DYSIS-Studie

Risikopatienten: Blutfette sind meistens schlecht eingestellt

Heidelberg - 01.09.2010, 15:00 Uhr


Vier von fünf Hochrisikopatienten in Deutschland erreichen trotz Behandlung mit einem Statin bei mindestens einem Lipidparameter die Werte nicht, die nach den Leitlinien und Empfehlungen

Über 40% weisen mehr als eine Ziel- oder Normwertabweichung auf. Das zeigen die Ergebnisse der internationalen epidemiologischen Beobachtungsstudie DYSIS (Dyslipidemia International Survey). Diese Studie sollte ein realistisches Bild von der Qualität der Lipidtherapie bei mit Statinen behandelten Patienten in elf europäischen Ländern und Kanada liefern. Von den rund 22.000 dokumentierten Patienten stammten 4.282 aus Deutschland, davon waren fast 90% als Hochrisikopatienten einzustufen. Knapp 60% hatten bereits eine kardiovaskuläre Erkrankung, über 45% einen Typ-2-Diabetes. Die Mehrheit der Patienten erhielt eine Statindosis mittlerer Stärke, entsprechend 20 bis 40 mg Simvastatin.

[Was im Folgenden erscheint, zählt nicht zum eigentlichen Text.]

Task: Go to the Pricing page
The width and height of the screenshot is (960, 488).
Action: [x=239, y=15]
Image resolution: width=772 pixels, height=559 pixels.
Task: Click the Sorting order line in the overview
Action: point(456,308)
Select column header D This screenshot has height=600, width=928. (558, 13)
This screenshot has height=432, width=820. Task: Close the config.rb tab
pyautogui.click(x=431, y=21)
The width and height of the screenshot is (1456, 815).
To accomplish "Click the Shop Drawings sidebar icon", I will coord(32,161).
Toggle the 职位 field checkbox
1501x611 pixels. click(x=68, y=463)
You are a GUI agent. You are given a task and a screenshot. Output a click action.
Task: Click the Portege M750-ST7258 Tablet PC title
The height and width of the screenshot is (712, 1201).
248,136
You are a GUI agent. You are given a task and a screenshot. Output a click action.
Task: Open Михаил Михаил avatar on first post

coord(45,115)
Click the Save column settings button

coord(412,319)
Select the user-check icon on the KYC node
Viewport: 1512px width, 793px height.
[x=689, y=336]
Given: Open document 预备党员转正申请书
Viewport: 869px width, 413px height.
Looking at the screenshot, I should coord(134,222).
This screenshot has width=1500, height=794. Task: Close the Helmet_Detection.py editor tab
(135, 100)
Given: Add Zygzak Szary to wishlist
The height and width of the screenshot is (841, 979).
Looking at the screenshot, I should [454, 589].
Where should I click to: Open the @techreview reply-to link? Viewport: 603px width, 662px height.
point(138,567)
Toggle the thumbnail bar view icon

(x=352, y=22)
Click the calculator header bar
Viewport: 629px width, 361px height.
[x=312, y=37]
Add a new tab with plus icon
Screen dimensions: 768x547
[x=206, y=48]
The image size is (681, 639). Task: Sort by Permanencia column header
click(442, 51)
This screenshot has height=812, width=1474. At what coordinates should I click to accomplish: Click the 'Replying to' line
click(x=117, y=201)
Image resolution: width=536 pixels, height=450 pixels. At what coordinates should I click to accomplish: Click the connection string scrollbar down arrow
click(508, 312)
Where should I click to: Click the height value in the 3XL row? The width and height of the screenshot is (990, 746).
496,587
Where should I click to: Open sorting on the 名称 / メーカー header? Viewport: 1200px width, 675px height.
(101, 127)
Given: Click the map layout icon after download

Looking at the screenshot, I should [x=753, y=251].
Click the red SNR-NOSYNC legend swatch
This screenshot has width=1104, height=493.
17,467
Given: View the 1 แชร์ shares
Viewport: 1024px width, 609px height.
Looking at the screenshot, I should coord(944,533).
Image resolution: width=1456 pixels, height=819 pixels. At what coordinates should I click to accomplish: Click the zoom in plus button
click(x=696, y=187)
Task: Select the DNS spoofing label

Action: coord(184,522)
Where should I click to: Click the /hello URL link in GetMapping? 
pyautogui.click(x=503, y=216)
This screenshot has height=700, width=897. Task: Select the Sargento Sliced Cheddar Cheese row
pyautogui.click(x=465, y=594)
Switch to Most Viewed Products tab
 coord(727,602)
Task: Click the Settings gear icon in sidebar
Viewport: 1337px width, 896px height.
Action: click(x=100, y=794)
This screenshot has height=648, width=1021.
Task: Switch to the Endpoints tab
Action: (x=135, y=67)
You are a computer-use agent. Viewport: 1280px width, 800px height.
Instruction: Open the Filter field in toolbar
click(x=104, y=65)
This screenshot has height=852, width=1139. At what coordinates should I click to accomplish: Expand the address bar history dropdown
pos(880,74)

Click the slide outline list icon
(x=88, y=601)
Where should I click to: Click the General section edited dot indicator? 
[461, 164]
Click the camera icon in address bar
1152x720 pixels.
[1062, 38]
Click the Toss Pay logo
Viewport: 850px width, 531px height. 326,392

Nur 21% der Patienten wiesen bei allen relevanten Lipidwerten  –  Gesamt-, LDL- und HDL-Cholesterin sowie Triglyceriden  –  normale Werte auf. Bei 8,5% der Patienten wichen alle drei Lipidfraktionen von den empfohlenen Werten ab, die die europäische Gesellschaft für Kardiologie in ihren Leitlinien empfiehlt. Der größte Teil der Patienten (58%) wies erhöhte LDL-Werte auf, davon hatten 57% zusätzlich erniedrigtes HDL-Cholesterin und/oder erhöhte Triglyceride.

Patienten mit Bluthochdruck oder Bewegungsmangel, Raucher und Frauen erreichen ihren Zielwert für LDL-Cholesterin besonders schlecht. Bessere Aussicht auf einen gesunden LDL-Cholesterinspiegel unter angemessener Therapie hatten Patienten mit koronarer Herzkrankheit, Diabetiker und Patienten in Facharztbehandlung sowie jene, die hohe Statindosen und/oder Ezetimib erhielten.

Die Ergebnisse der DYSIS-Studie zeigen die Lücke zwischen den Leitlinienempfehlungen und der klinischen Praxis: Der Bedarf an einem intensiveren und umfassenderen Lipidmanagement bei Hochrisikopatienten ist groß. Vor dem Hintergrund dieser neuen Resultate werden innovative, multidimensionale Therapiestrategien benötigt, die LDL-Cholesterin weiter senken, Triglyceride senken und HDL-Cholesterin erhöhen können. Mögliche Optionen wären die Ausreizung der Statintherapie, die Zugabe von Ezetimib zur weiteren LDL-Senkung oder die Zugabe von Nicotinsäure/Laropiprant zum Statin.

Quelle:

Gitt, A. K., et al.: Prevalence and overlap of different lipid abnormalities in statin-treated patients at high cardiovascular risk in clinical practice in Germany. Clin. Res. Cardiol. 2010, Online-Veröffentlichung: DOI 10/1007/s00392-010-0177-z.